What to produce
This exercise calls for duplicating every entry below exactly, without the images.
****************
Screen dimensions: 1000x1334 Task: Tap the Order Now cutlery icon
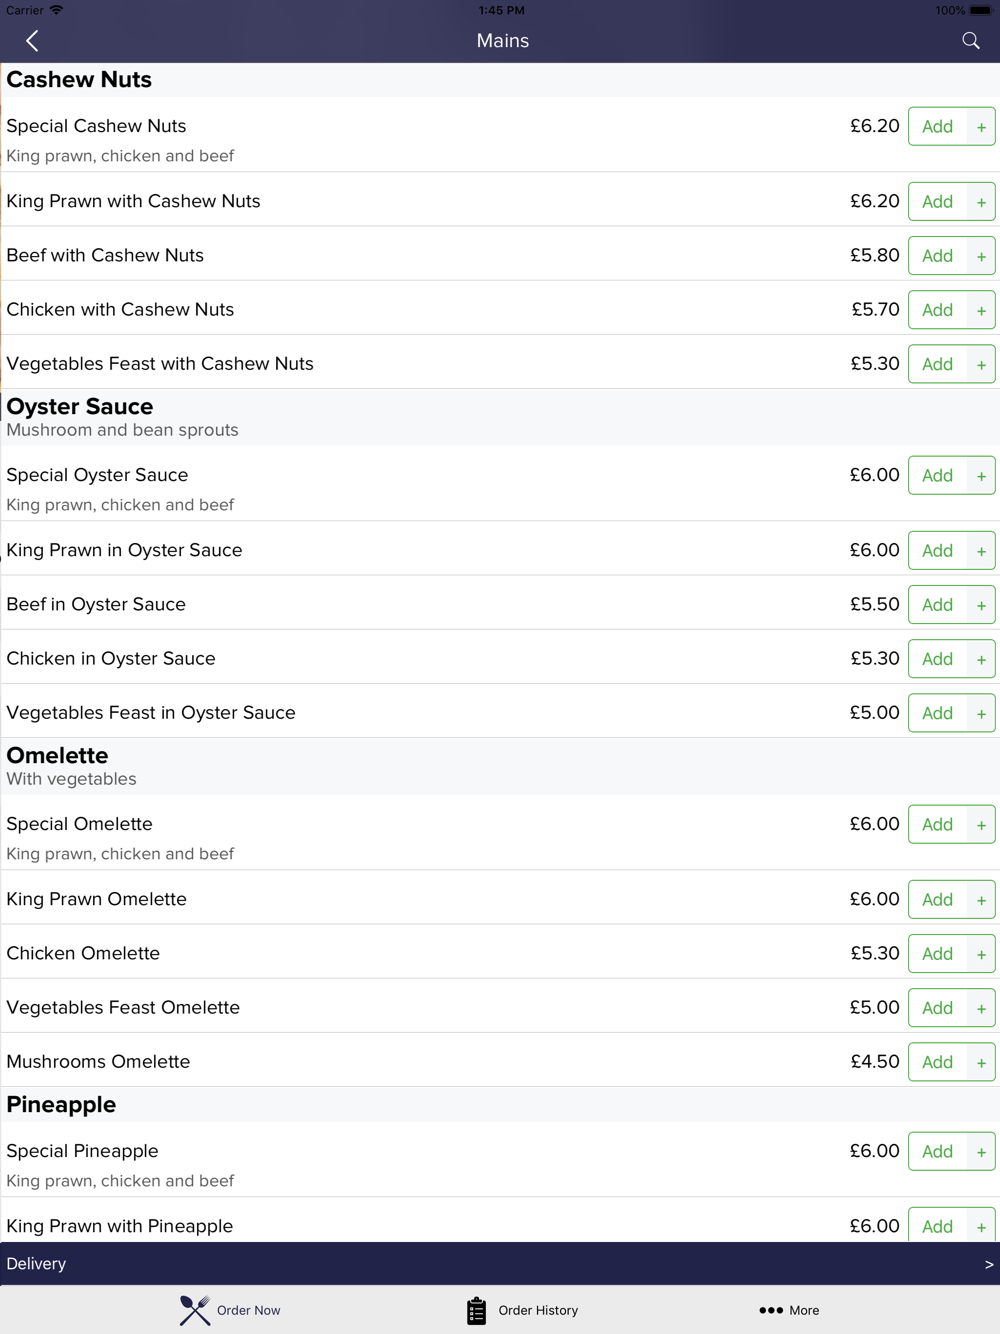coord(195,1310)
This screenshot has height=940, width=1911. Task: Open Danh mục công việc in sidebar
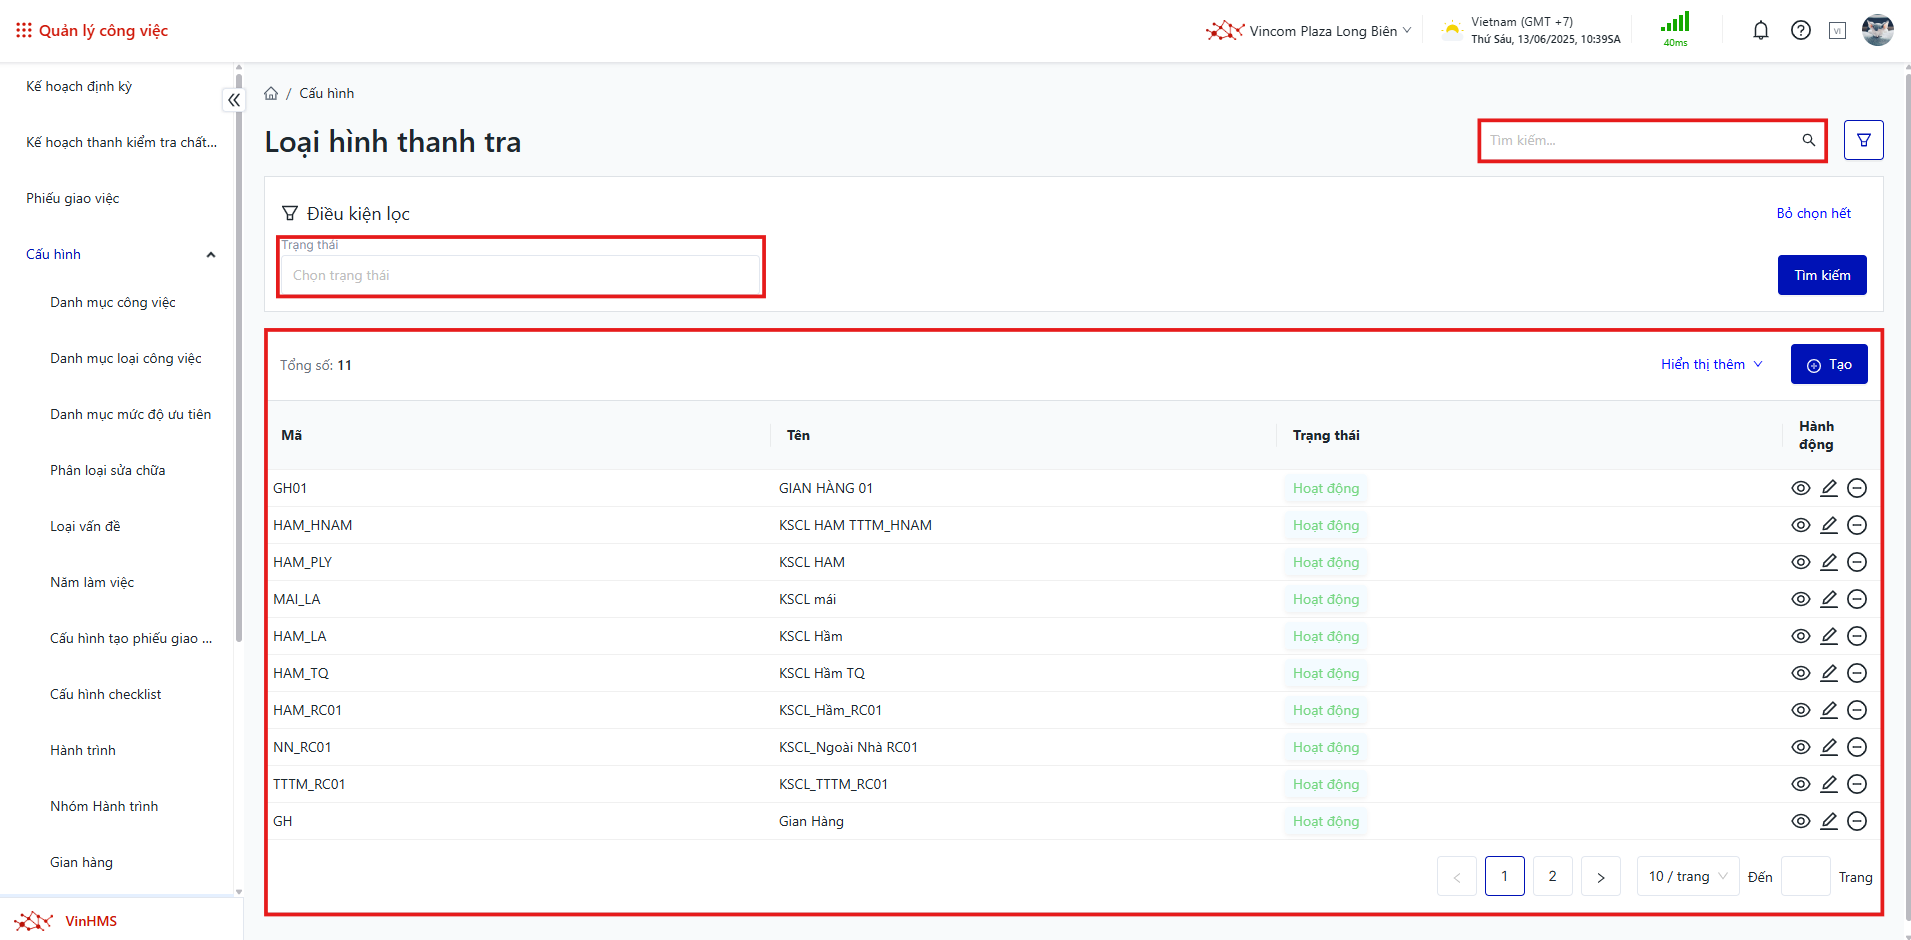click(113, 302)
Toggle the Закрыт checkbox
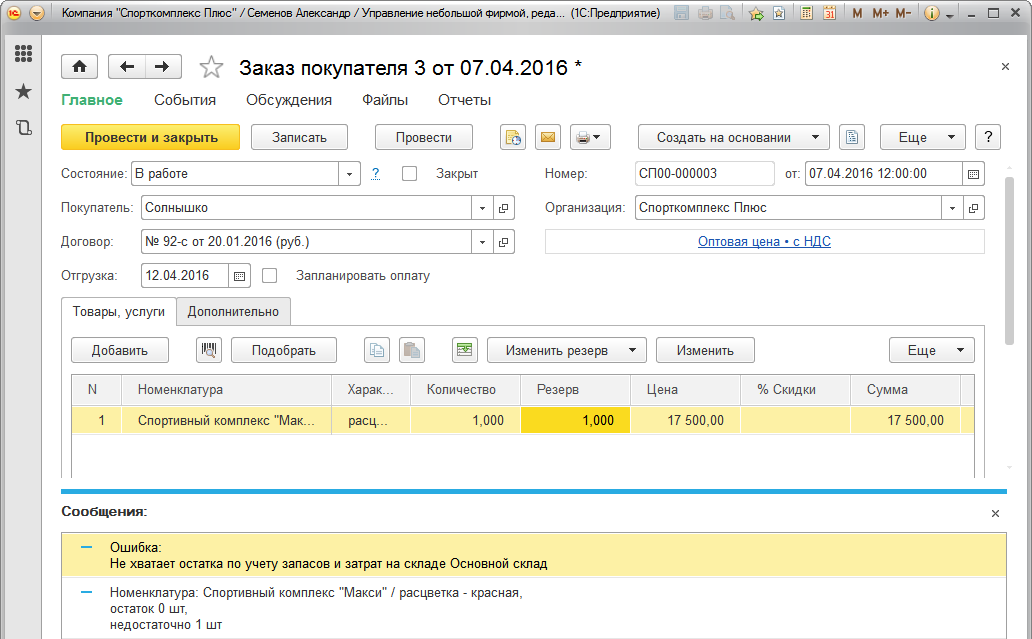This screenshot has height=639, width=1032. (x=409, y=173)
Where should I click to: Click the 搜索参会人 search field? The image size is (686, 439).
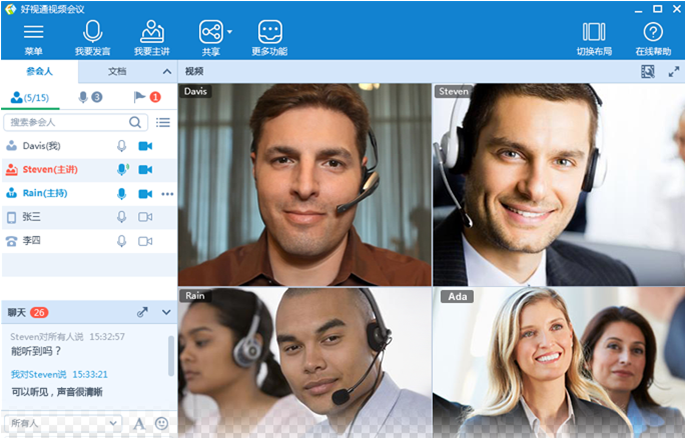68,122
****************
Expected answer
Screen dimensions: 1000x1334 Task: Tap the Order Now cutlery icon
coord(195,1310)
This screenshot has height=940, width=1911. Task: Open Danh mục công việc in sidebar
click(113, 302)
Toggle the Закрыт checkbox
This screenshot has height=639, width=1032. (x=409, y=173)
Where should I click to: Click the 搜索参会人 search field? The image size is (686, 439).
68,122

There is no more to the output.